Note-se neste processo a existência sempre presente da relação triangular: a mente do bebê, a mente da mãe, o seio. Em outras palavras, em Bion ocorre uma radicalização das ideias sobre o complexo de Édipo originadas em Freud. Em Bion, a configuração edípica coincide com o humano_ a mente humana é edípica_ e por isso desde sempre tridimensional. Em outras palavras, somos seres condenados a uma existência mental. O bebê busca não o seio, mas a mente da mãe.
Existe, obviamente, a identidade com Freud e Melanie Klein a respeito do complexo de Édipo, mas no seio da identidade surgem diferenças. O Édipo em Bion é espectral, ele deriva das funções e não de estruturas.

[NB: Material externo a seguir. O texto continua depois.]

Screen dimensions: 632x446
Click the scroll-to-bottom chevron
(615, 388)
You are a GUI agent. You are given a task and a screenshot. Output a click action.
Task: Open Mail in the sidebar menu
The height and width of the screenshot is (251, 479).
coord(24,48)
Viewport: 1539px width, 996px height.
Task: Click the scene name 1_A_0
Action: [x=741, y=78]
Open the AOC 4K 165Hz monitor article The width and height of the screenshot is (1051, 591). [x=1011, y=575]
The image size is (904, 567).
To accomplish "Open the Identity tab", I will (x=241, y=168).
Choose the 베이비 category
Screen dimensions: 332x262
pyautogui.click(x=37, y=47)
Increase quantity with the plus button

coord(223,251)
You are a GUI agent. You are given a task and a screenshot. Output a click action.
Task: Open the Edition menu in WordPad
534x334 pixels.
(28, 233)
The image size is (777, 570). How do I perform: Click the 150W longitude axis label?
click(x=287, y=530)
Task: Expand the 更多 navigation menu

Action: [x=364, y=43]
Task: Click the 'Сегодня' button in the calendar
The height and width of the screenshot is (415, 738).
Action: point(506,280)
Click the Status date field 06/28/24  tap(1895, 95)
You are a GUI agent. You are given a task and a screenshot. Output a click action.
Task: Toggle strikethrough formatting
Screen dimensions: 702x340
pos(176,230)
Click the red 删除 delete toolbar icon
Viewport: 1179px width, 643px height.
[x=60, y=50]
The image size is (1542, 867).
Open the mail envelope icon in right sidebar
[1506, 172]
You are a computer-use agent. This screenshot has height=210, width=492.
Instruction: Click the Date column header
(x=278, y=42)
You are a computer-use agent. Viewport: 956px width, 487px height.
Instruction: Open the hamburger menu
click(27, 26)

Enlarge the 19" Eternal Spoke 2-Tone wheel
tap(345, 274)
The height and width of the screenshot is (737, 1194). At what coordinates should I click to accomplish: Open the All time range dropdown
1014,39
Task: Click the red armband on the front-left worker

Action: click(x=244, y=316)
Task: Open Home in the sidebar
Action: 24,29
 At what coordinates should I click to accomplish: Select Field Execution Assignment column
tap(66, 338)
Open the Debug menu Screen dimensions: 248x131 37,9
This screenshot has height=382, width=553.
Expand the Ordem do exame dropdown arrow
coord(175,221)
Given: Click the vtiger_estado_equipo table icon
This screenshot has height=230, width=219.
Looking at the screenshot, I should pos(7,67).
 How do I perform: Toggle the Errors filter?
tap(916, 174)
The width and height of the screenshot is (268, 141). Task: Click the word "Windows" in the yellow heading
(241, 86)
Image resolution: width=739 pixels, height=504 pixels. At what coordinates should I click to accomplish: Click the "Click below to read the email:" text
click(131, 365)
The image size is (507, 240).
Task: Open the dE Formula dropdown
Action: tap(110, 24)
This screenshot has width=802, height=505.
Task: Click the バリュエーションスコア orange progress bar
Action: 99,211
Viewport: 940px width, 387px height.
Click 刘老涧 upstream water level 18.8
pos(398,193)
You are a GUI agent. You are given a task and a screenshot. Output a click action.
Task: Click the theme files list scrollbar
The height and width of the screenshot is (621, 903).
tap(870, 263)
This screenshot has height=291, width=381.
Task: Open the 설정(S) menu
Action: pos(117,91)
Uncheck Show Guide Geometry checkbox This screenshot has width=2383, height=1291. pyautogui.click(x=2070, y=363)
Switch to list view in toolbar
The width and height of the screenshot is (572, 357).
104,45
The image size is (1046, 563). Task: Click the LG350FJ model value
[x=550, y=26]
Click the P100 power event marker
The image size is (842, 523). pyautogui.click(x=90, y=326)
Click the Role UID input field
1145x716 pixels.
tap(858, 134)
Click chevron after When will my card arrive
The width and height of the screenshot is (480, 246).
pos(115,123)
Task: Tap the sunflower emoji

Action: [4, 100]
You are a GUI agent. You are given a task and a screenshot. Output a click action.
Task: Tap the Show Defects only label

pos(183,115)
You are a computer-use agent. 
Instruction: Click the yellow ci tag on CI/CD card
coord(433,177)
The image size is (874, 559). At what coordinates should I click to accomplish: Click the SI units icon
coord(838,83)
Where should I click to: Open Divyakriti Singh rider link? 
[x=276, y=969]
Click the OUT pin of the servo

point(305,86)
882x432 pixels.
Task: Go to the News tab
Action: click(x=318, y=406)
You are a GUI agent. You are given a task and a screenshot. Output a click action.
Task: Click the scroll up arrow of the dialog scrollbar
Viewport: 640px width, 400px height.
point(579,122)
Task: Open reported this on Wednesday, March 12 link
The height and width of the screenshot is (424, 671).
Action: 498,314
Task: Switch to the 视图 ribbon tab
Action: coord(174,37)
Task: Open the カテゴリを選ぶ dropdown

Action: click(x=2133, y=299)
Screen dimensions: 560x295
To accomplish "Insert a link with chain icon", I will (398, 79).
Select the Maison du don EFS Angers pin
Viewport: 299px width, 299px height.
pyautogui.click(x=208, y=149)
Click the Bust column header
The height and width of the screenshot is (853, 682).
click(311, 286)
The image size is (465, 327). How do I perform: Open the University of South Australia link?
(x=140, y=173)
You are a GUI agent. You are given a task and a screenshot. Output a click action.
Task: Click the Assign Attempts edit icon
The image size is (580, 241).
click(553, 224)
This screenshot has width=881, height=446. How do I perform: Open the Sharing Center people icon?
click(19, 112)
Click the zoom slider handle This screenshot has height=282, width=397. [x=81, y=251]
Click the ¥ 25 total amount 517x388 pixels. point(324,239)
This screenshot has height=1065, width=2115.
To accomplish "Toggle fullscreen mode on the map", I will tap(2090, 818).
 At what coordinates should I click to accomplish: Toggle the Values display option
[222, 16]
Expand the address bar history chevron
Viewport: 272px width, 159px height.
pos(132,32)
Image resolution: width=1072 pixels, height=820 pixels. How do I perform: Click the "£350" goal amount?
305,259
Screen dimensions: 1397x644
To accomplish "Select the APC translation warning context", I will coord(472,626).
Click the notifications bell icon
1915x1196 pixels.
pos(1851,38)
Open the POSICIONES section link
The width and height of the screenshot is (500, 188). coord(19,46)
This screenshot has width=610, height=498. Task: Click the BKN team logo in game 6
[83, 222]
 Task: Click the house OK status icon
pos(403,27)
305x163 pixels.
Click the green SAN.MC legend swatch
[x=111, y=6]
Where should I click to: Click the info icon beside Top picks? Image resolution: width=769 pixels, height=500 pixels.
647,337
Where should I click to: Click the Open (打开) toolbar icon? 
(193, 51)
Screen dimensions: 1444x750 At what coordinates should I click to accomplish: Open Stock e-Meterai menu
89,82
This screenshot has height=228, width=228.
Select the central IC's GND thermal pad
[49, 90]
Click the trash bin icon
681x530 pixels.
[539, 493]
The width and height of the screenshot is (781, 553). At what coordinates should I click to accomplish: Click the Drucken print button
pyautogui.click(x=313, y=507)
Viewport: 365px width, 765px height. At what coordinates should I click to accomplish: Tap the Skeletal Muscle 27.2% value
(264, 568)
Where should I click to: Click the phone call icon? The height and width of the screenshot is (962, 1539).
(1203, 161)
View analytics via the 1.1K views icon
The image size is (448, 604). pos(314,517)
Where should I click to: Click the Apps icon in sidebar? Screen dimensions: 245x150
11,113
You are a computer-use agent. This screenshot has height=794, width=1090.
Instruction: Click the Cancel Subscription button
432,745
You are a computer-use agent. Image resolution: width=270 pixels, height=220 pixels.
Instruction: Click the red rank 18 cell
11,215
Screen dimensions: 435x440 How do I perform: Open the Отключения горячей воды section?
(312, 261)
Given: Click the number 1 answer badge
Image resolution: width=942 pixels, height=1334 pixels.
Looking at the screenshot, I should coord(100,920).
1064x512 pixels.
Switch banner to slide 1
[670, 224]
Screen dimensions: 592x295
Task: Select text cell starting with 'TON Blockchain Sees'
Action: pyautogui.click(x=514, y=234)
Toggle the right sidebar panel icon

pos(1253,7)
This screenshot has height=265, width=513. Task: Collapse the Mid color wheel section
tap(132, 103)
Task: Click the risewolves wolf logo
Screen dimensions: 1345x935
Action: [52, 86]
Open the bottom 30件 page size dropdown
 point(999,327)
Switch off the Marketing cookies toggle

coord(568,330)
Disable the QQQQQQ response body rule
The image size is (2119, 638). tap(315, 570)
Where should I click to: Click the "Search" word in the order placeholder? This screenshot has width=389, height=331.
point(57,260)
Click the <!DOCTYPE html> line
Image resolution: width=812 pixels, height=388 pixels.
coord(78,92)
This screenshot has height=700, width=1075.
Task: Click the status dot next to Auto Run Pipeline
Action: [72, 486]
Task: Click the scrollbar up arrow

Bion durante um período travou uma luta de paradigmas antes de lhe ficar claro que deveria empregar funções para compreender a mente. Observa que Freud postula que o conflito entre a sexualidade e o ego é somente um postulado. E enfatiza que o próprio Freud sugere que o estudo das psicoses pode requerer a modificação da teoria. Assim, Bion critica que usar a polaridade do ego e sexualidade pode confundir se levarmos em conta outras circunstâncias que o conceito de polaridade do ego não atende. Por exemplo, o que acontece com as polaridades se o ego é destruído por ataques de cisão? Se não existe o ego como a mente poderia funcionar? A noção de ego, por ser estrutural, cria o pensar em um campo fechado, impedindo pensar no significado de termos como enfraquecimento da plasticidade, vulnerabilidade e fragilidade do ser humano, quando afetado pela parte psicótica da personalidade. Por essas razões Bion sugeriu o modelo espectral narcisismo/social-ismo.
Particularmente prefiro usar o termo autonomia social ao invés de social-ismo. Fica incômodo estar o tempo todo tendo que dizer que o termo é com hífen para não confundir com ideologia.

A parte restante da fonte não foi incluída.